Remember Ohio? It was the swing state that gave George W Bush his
narrow victory in last year’s presidential election. Now it’s been the
scene of a fresh electoral test for the administration, and they won’t
be happy with the result.
In a by-election for Ohio’s second congressional district held this
week, the Democrats scored a swing of 20%, almost winning what had been
a very safe Republican seat.
Last year the six-term Republican incumbent was re-elected with 71.8%
of the vote, but he resigned recently to take up a post of US trade
representative. His successor, Jean Schmidt, scraped in with 51.6%
against her Democrat challenger, Paul Hackett, an Iraqi war veteran who
campaigned hard against Bush’s war policy.

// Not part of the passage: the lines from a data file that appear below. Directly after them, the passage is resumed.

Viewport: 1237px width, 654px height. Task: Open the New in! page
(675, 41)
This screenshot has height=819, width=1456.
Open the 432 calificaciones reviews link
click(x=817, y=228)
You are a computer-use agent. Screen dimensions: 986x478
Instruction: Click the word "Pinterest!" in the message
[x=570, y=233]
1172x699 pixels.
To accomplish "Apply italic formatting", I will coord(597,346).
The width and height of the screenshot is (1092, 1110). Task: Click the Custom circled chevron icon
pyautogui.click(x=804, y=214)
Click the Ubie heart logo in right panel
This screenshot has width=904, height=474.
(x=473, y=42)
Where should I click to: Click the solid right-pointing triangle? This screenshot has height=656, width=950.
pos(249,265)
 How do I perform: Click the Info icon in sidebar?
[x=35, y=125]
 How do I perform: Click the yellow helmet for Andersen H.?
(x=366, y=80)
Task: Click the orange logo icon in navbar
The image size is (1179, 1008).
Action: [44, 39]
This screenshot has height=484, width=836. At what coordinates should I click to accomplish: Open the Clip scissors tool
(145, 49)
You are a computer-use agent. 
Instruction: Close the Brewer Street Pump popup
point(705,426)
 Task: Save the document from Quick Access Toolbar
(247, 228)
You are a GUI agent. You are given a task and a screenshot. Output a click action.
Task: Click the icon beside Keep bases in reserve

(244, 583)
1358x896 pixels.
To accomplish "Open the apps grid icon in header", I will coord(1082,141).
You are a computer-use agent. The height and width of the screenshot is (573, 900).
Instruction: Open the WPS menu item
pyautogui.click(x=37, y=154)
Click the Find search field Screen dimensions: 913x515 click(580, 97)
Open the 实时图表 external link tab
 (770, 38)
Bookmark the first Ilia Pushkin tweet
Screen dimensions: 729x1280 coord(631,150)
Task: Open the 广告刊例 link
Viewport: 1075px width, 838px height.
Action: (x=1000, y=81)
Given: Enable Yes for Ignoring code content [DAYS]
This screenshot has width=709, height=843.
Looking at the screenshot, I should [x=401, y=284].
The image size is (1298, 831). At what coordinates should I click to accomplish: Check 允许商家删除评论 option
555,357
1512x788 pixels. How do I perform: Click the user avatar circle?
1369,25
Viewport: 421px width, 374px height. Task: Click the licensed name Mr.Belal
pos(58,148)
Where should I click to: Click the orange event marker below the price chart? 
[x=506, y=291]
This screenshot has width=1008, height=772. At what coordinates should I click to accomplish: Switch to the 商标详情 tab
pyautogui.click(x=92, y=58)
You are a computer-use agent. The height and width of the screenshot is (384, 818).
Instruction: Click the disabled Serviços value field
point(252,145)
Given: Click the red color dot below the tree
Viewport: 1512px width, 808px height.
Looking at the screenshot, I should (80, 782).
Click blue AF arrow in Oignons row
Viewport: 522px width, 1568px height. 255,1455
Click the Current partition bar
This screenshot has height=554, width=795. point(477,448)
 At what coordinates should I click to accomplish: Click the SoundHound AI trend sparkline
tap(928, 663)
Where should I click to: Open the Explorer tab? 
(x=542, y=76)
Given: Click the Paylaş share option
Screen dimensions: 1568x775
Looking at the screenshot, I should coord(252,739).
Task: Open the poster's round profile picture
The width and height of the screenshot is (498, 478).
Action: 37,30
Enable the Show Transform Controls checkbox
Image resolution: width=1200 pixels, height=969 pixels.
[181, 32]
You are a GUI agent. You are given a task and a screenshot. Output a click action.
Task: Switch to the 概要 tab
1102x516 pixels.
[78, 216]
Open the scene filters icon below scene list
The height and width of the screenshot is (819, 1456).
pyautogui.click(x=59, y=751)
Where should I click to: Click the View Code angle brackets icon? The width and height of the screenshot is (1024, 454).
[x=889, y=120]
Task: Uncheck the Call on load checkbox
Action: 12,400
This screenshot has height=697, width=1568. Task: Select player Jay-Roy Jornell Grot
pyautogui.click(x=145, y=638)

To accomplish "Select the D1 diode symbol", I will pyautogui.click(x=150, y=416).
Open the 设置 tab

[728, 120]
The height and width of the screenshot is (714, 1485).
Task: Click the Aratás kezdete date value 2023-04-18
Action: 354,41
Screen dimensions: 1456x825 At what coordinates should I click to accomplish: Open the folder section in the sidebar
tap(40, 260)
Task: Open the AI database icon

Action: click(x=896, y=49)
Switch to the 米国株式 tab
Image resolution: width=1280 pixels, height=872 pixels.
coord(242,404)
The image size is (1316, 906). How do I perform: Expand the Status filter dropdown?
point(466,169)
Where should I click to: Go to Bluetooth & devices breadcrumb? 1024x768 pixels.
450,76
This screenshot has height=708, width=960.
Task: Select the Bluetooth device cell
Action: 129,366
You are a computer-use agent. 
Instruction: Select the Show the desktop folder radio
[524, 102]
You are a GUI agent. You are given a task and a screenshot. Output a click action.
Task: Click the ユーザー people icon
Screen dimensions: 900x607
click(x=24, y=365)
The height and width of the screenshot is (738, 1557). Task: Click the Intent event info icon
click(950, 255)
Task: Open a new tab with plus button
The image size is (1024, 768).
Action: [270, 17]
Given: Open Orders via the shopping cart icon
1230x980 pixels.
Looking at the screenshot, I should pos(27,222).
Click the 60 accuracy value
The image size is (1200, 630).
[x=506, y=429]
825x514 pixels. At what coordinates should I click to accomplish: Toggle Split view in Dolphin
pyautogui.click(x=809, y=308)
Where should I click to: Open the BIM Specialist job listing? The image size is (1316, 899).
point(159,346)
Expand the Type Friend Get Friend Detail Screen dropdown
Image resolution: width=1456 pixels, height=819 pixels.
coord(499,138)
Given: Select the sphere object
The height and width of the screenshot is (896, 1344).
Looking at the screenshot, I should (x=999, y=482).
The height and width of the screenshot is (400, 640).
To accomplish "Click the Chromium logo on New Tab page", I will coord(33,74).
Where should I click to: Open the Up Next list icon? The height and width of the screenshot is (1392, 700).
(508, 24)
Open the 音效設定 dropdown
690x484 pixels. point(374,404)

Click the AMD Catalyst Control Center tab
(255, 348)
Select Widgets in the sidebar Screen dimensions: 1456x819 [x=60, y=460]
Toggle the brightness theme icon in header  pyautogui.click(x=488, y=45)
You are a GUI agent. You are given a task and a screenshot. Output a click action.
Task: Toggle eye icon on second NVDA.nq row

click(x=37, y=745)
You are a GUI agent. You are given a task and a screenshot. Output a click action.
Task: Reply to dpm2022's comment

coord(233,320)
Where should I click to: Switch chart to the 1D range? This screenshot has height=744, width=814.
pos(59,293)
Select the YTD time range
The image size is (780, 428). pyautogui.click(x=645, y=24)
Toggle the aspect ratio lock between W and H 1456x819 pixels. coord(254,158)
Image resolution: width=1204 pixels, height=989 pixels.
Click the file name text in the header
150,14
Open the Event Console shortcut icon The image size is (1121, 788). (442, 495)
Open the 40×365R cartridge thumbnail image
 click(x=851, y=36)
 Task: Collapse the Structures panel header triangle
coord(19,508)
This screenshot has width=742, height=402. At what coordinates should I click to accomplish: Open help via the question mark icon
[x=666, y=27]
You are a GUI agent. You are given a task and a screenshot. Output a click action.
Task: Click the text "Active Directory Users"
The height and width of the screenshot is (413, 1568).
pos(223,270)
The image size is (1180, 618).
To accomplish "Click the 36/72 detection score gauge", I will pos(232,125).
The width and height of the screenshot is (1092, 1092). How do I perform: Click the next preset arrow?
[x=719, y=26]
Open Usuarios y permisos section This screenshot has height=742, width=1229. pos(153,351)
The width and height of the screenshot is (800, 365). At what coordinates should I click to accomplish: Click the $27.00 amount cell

It looks as if anti-war
sentiment might finally be starting to bite.
But there are two reasons why this is not quite such good news for the
Democrats as it might seem. First, the turnout was way down – less than
40% of last year’s figure – which makes it risky to draw any general
lessons. Second, the power of incumbents in the American system is so
great that it’s not that unusual to get big swings when one of them
finally retires. Even so, Bush scored 64% in the presidential vote in
the second district last year, and since the Democrats only need a
uniform swing of 1.3% to win Ohio – and therefore the presidency –
they’re entitled to be pleased with this week’s result.